Extrait du texte >>
• • •
À l'annonce du confinement, les enseignes de la grande distribution française s'étaient engagées à donner une prime de 1000 euros à leurs salariés. Un geste pour saluer leur mobilisation en dépit des risques pris face au Covid-19 en allant travailler.

Quelques semaines plus tard, la réalité est toute autre. Une enquête de Mediapart, réalisée par la journaliste Nassira El Moaddem, démontre ainsi que cette prime de 1000 euros ne sera pas touchée par la majorité des employés de la grande distribution

D'une prime de 1000 euros à des bons d'achat de 50 euros

Dans chaque entreprise de la grande distribution, on est bien loin de la prime de 1000 euros promise. Trois scénarios se dessinent.

Soit la prime sera adaptée en fonction des heures ou jours travaillés - alors même que "le virus ne fait aucune différence entre les temps de travail" rappelle Pierre Fostier, délégué Force ouvrière chez Auchan  - soit son montant dépendra du bon vouloir des directeurs de magasins, soit un bonus sera donné sous forme de bons d'achat à utiliser dans le magasin où les employés sont salariés.

C'est par exemple le cas à l'Intermarché de Miramas, où certains employés ont déjà reçu des bons d'achat de 50 euros, uniquement utilisables dans les rayons alimentaires de leur magasin.

Vidéo du jour

À Auchan comme à Carrefour ou pour le groupe Casino (Casino, Géant Casino, Monoprix), la prime de 1000 euros a finalement été proratisée, soit en fonction du nombre de jours travaillés, soit du nombre d'heures effectuées. Un document interne à Auchan obtenu par Mediapart montre que pour obtenir 1000 euros de prime, il faudrait disposer d'un contrat de 25 heures, et avoir travaillé 28 heures supplémentaires sur la période.

Une décision inégalitaire qui récompense seulement ceux qui ont été en capacité d'être à la disposition totale de la grande distribution pendant la pandémie mondiale, sans prendre en compte les raisons de l'absence des autres employés : garde d'enfants à cause de la fermeture des écoles, étudiants à temps partiel, arrêts maladie pour Covid-19, prise en charge d'un proche dépendant...
• • •
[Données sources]
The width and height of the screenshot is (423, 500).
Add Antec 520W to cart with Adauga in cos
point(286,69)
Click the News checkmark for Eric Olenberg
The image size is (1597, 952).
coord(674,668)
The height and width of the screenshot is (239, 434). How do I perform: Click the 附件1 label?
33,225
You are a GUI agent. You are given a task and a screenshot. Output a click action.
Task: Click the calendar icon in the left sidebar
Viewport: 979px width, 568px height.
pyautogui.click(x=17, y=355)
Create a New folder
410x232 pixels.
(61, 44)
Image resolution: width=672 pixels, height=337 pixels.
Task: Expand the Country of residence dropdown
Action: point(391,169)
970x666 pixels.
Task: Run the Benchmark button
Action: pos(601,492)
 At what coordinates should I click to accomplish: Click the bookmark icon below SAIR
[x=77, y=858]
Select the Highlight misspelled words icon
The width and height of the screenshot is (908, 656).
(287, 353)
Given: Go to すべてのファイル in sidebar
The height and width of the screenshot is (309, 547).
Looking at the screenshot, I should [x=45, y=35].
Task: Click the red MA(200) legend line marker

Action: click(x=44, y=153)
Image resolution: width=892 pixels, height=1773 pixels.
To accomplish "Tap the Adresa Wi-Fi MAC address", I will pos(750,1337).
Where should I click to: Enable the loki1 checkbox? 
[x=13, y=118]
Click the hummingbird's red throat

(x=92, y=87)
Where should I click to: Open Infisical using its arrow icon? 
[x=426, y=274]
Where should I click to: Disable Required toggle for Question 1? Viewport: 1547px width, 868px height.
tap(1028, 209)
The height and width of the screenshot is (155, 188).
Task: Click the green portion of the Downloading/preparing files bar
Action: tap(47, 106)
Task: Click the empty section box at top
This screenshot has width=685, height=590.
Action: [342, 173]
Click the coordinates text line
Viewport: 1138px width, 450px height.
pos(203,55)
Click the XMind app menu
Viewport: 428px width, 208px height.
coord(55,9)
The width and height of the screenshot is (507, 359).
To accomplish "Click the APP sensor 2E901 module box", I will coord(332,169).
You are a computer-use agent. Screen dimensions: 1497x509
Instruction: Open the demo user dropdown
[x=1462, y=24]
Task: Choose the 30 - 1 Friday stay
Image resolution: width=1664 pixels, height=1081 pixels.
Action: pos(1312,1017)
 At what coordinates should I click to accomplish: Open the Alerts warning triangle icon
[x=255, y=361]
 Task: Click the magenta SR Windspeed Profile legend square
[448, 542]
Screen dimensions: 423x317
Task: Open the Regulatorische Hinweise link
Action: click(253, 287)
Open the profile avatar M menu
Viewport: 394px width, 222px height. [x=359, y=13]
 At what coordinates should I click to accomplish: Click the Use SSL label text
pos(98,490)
• • •
À compléter >>
**1.** D'après l'extrait sur la prime de 1000 euros, dans quel magasin certains employés ont-ils déjà reçu des bons d'achat de 50 euros ?
**2.** Recopiez à l'identique le passage de l'extrait sur la prime de 1000 euros qui va de "À Auchan comme" jusqu'à "d'un proche dépendant...".
Les données n'ont aucun lien avec l'extrait sur la prime de 1000 euros.

Réponses par consigne >>
**1.** À l'Intermarché de Miramas.

**2.**
À Auchan comme à Carrefour ou pour le groupe Casino (Casino, Géant Casino, Monoprix), la prime de 1000 euros a finalement été proratisée, soit en fonction du nombre de jours travaillés, soit du nombre d'heures effectuées. Un document interne à Auchan obtenu par Mediapart montre que pour obtenir 1000 euros de prime, il faudrait disposer d'un contrat de 25 heures, et avoir travaillé 28 heures supplémentaires sur la période.

Une décision inégalitaire qui récompense seulement ceux qui ont été en capacité d'être à la disposition totale de la grande distribution pendant la pandémie mondiale, sans prendre en compte les raisons de l'absence des autres employés : garde d'enfants à cause de la fermeture des écoles, étudiants à temps partiel, arrêts maladie pour Covid-19, prise en charge d'un proche dépendant...